Work instructions | Copy, without any change, the lines from the one that holds "Task: Open the FileAccess category" through the final line of the material below.
** Opening Source material block **
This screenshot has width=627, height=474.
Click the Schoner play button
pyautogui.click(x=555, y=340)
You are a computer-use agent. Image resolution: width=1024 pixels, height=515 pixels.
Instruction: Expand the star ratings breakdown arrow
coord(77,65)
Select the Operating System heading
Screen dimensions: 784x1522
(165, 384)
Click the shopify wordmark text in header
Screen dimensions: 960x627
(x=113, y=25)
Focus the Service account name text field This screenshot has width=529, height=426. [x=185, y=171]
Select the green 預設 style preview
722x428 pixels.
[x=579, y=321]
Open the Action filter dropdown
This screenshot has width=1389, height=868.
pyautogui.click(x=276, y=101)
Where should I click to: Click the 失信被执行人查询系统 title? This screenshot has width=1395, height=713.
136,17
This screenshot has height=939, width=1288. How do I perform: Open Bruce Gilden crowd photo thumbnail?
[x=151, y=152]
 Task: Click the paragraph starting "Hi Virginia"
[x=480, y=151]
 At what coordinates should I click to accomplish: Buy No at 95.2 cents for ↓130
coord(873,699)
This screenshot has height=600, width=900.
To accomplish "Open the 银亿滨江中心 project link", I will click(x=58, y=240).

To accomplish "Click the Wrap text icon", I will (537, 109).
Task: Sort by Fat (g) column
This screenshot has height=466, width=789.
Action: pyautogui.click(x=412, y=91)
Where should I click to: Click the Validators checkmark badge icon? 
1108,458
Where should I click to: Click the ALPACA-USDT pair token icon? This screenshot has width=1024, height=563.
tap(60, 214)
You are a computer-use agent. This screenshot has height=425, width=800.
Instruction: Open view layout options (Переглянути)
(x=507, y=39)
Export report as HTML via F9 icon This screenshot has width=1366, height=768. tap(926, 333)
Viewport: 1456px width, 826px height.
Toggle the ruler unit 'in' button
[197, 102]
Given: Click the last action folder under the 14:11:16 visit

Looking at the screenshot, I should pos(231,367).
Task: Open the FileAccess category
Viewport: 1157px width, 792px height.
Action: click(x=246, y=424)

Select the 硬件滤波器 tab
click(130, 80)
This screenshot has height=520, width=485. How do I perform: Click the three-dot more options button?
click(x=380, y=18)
** Closing Source material block **
Exercise result |
Task: Open the FileAccess category
Viewport: 1157px width, 792px height.
Action: click(x=246, y=424)

Select the 硬件滤波器 tab
click(130, 80)
This screenshot has height=520, width=485. How do I perform: Click the three-dot more options button?
click(x=380, y=18)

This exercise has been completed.